If an individual experiences symptoms for more than 2 to 3 weeks, they should see a physician. For a diagnosis, a thorough evaluation of the voice should include a physical examination, preferably by an otolaryngologist (ear, nose, and throat doctor) who specializes in voice, a voice evaluation with a speech-language pathologist (SLP), a neurological examination (in certain cases)
The qualities of the voice that will be evaluated include quality, pitch, loudness, and ability to sustain voicing. In some cases, an instrumental examination may be performed with an endoscope into the mouth or nose; this gives a clear look at the vocal folds and larynx in general. In addition to this, a stroboscope (flashing light) may be used to observe the movement of the vocal folds during speech.

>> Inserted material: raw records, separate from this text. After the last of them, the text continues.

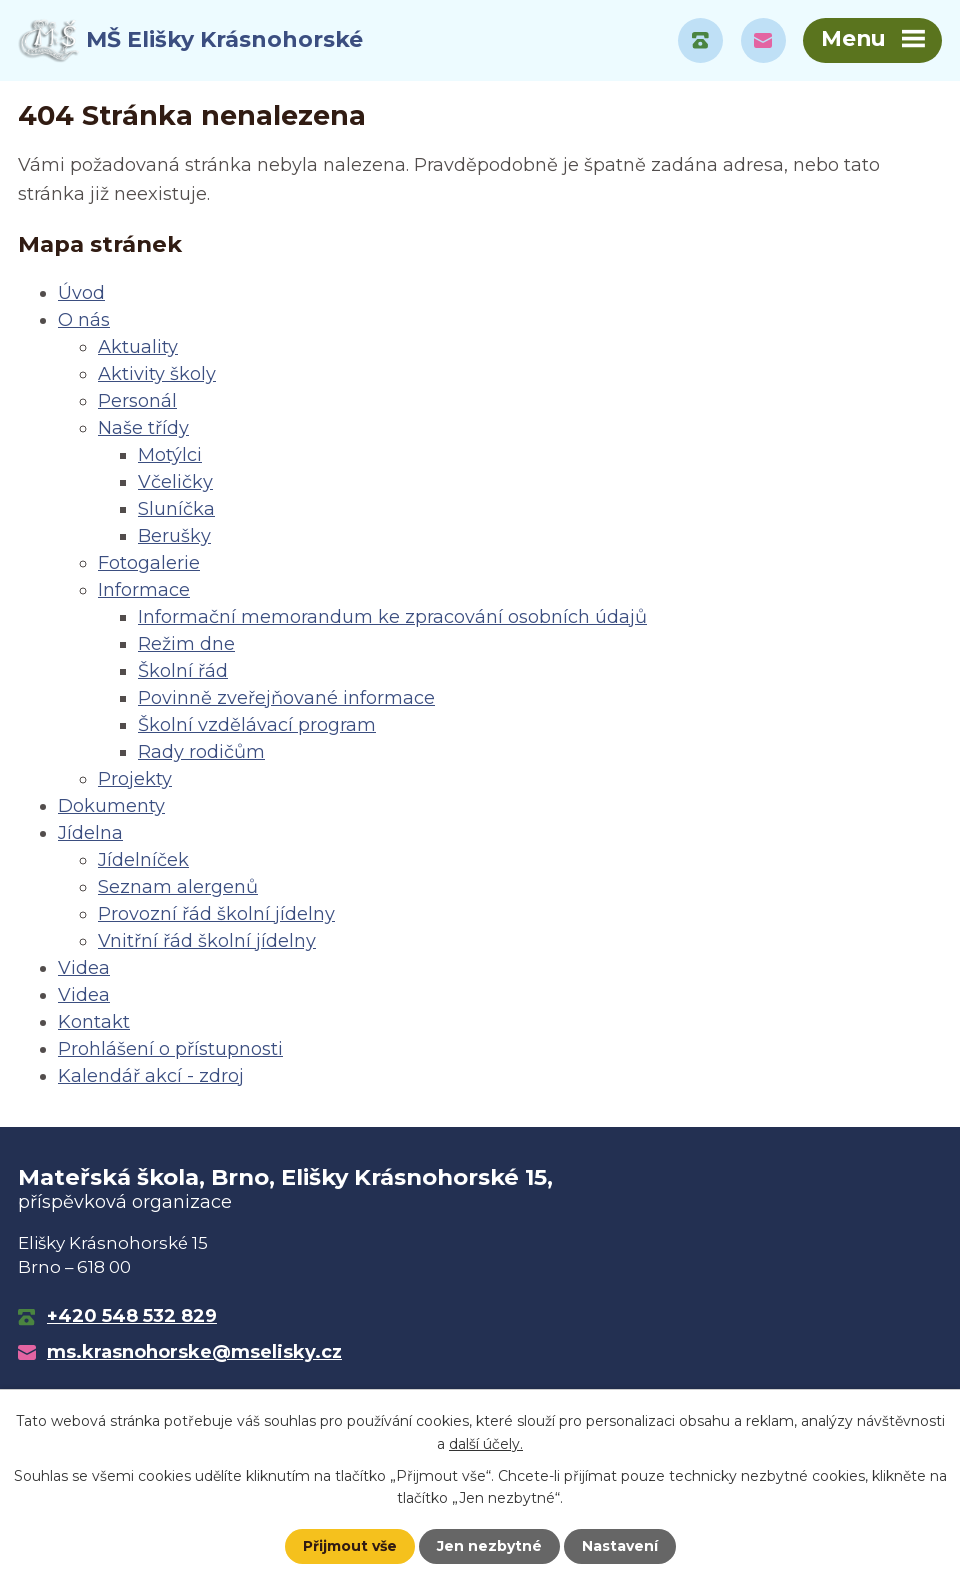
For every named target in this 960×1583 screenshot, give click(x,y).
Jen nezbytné (489, 1546)
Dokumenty (111, 806)
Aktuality (138, 347)
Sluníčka (176, 509)
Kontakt (94, 1022)
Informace (144, 590)
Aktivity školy (157, 374)
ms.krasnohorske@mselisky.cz (194, 1352)
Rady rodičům (201, 752)
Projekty (135, 779)
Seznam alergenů (178, 887)
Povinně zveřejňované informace (286, 698)
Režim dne (186, 644)
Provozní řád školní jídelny (216, 914)
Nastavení (620, 1546)
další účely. (486, 1443)
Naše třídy (143, 428)
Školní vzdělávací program (257, 725)
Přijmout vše (350, 1546)
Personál (137, 401)
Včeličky (175, 482)
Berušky (174, 536)
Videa (84, 968)
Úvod (81, 293)
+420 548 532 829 (132, 1316)
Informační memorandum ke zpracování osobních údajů (392, 617)
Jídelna (90, 833)
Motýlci (170, 455)
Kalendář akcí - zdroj (151, 1076)
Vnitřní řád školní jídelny (207, 941)
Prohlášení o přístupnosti (170, 1049)
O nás (84, 320)
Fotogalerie (149, 563)
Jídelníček (143, 860)
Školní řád (183, 671)
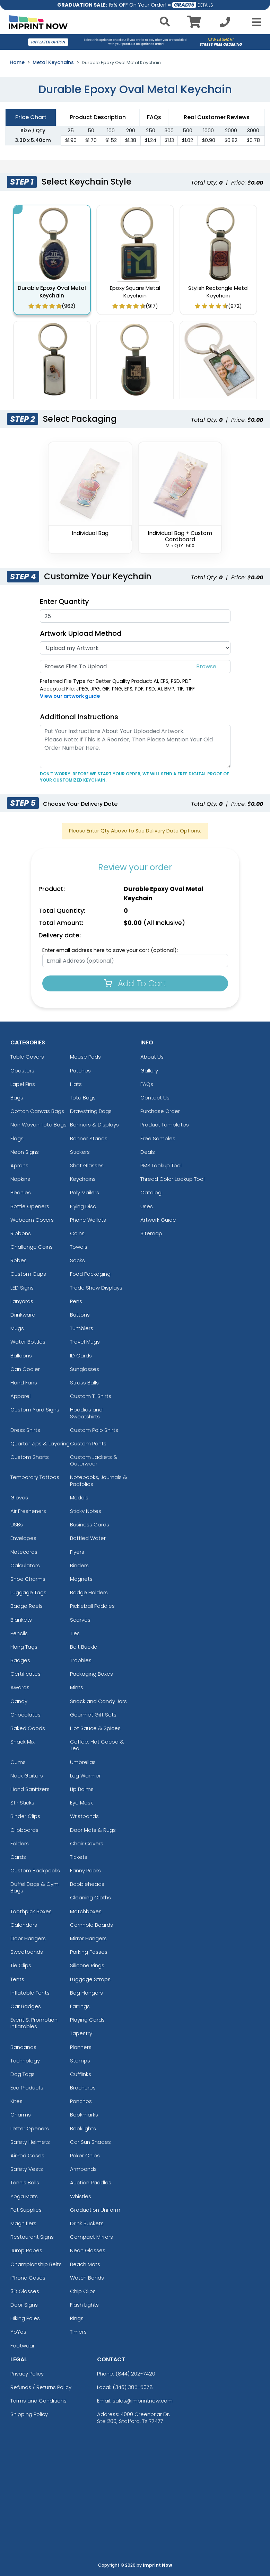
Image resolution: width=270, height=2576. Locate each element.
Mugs (17, 1328)
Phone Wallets (88, 1219)
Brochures (83, 2087)
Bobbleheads (87, 1884)
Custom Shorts (29, 1457)
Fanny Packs (85, 1870)
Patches (80, 1070)
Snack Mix (22, 1741)
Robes (18, 1260)
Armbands (83, 2169)
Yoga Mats (24, 2196)
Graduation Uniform (95, 2209)
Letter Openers (29, 2128)
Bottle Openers (29, 1206)
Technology (25, 2060)
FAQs (146, 1084)
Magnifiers (23, 2223)
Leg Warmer (85, 1775)
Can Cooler (25, 1369)
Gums (18, 1762)
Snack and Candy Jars (98, 1701)
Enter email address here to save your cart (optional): (110, 950)
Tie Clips (20, 1965)
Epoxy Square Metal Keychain (135, 292)
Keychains (83, 1179)
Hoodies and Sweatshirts (86, 1413)
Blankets (21, 1619)
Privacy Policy (27, 2373)
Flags (17, 1138)
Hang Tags (23, 1646)
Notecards (23, 1552)
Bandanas (23, 2047)
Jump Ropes (26, 2250)
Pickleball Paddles (92, 1606)
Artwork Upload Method (81, 633)
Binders (79, 1565)
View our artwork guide (70, 696)
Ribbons (20, 1233)
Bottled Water (88, 1538)
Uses (146, 1206)
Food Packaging (90, 1273)
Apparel (20, 1396)
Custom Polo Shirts (94, 1430)
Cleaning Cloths (90, 1897)
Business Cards (89, 1524)
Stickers (80, 1152)
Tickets (78, 1857)
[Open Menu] (254, 22)
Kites (16, 2101)
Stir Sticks (22, 1802)
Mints (76, 1687)
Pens (76, 1301)
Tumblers (81, 1328)
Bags (16, 1097)
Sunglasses (84, 1369)
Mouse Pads (85, 1056)
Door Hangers (28, 1938)
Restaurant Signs (32, 2236)
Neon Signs (24, 1152)
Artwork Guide (158, 1219)
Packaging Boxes (91, 1673)
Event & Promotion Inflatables (34, 2023)
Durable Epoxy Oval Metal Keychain (52, 292)
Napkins (20, 1179)
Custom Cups (28, 1273)
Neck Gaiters (26, 1775)
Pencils (19, 1633)
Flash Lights (84, 2304)
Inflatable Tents (30, 1992)
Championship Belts (36, 2264)
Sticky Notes (85, 1511)
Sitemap (151, 1233)
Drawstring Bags (91, 1111)
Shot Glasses (87, 1165)
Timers (78, 2331)
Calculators (25, 1565)
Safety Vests (26, 2169)
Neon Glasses (87, 2250)
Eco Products (26, 2087)
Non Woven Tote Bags (38, 1124)
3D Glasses (24, 2291)
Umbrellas (83, 1762)
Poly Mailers (84, 1192)
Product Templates (164, 1124)
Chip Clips (83, 2291)
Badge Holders (89, 1592)
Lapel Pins (22, 1084)
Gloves (19, 1497)
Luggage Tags (28, 1592)
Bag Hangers (86, 1992)
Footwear (22, 2345)
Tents (17, 1979)
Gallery (149, 1070)
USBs (16, 1524)
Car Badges (25, 2006)
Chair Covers (86, 1843)
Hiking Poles (25, 2318)
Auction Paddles (90, 2182)
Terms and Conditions (38, 2400)
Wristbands (84, 1816)
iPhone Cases (27, 2277)
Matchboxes (86, 1911)
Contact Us (154, 1097)
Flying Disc (83, 1206)
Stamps (80, 2060)
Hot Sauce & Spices (95, 1728)
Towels (78, 1246)
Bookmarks (84, 2114)
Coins (77, 1233)
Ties (75, 1633)
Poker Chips (85, 2155)
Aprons (19, 1165)
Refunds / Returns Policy (40, 2387)
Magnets (81, 1579)
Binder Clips (25, 1816)
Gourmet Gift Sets (93, 1714)
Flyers (77, 1552)
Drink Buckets (87, 2223)
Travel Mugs (85, 1341)
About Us (152, 1056)
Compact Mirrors (91, 2236)
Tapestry (81, 2033)
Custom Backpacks (35, 1870)
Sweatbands (26, 1951)
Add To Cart (135, 983)
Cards (18, 1857)
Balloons (21, 1355)
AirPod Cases (27, 2155)
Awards (19, 1687)
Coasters (22, 1070)
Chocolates (25, 1714)
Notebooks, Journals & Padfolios (98, 1480)
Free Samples (157, 1138)
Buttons (80, 1314)
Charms (20, 2114)
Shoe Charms (27, 1579)
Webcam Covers (32, 1219)
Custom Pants (88, 1443)
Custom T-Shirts (90, 1396)
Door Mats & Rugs (93, 1830)
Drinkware (22, 1314)
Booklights (83, 2128)
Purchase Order (160, 1111)
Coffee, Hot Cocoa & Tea (97, 1745)
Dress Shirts (25, 1430)
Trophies (81, 1660)
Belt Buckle (83, 1646)
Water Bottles (27, 1341)
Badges (20, 1660)
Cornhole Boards (91, 1924)
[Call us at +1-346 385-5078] (225, 24)
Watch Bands (87, 2277)
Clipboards (24, 1830)
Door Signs (24, 2304)
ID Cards (81, 1355)
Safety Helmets (30, 2142)
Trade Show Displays (96, 1287)
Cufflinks (80, 2074)
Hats (76, 1084)
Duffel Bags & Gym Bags (34, 1887)
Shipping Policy (29, 2414)
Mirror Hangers (88, 1938)
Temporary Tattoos (34, 1477)
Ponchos (81, 2101)
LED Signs (22, 1287)
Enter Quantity (64, 601)
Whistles (80, 2196)
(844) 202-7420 (135, 2373)
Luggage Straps (90, 1979)
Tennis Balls (24, 2182)
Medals (79, 1497)
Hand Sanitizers (30, 1789)
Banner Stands (88, 1138)
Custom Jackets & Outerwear (93, 1460)
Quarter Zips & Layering (40, 1443)
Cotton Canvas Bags (37, 1111)
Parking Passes (88, 1951)
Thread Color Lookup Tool (172, 1179)
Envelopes (23, 1538)
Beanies (20, 1192)
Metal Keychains (53, 62)
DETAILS (205, 5)
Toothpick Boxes (31, 1911)
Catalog (151, 1192)
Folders (19, 1843)
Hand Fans (23, 1382)
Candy (18, 1701)
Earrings (80, 2006)
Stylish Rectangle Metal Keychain (218, 292)
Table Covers (27, 1056)
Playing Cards (87, 2019)
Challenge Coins (31, 1246)
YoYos (18, 2331)
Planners (81, 2047)
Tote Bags (83, 1097)
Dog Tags (22, 2074)
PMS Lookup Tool (161, 1165)
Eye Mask (81, 1802)
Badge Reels (26, 1606)
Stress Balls (84, 1382)
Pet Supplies (26, 2209)
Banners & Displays (94, 1124)
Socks (77, 1260)
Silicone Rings (87, 1965)
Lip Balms (82, 1789)
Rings (77, 2318)
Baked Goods (27, 1728)
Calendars (23, 1924)
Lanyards (21, 1301)
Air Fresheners (28, 1511)
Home (17, 62)
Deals (147, 1152)
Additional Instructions (79, 717)
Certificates (25, 1673)
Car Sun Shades (90, 2142)
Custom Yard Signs (34, 1409)
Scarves (80, 1619)
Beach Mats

Polyps may be treated with medical, surgical, or behavioral intervention. Surgical intervention involves removing the polyp from the vocal fold. This approach is only used when the growth(s) are very large or have existed for an extended amount of time. In children, surgical intervention is rare. Existing medical problems may be treated in an effort to reduce the strain and negative impact on the vocal cords. This could include treatment for gastrointestinal reflux disease, allergies, and thyroid problems. Intervention to stop smoking and reduce stress may also be needed. Most people receive behavioral intervention, or vocal therapy, from an SLP. This might involve teaching good vocal hygiene, and reducing or stopping vocal abuse behaviors. Direct voice treatments may be used to alter pitch, loudness, or breathe support to promote good voicing.

==Etymology==
The name is of ancient origin, in use in English from about 1400 for a nasal polyp, from Latin polypus through Greek. The animal of similar appearance called polyp is attested from 1742, although the word was earlier used for an octopus.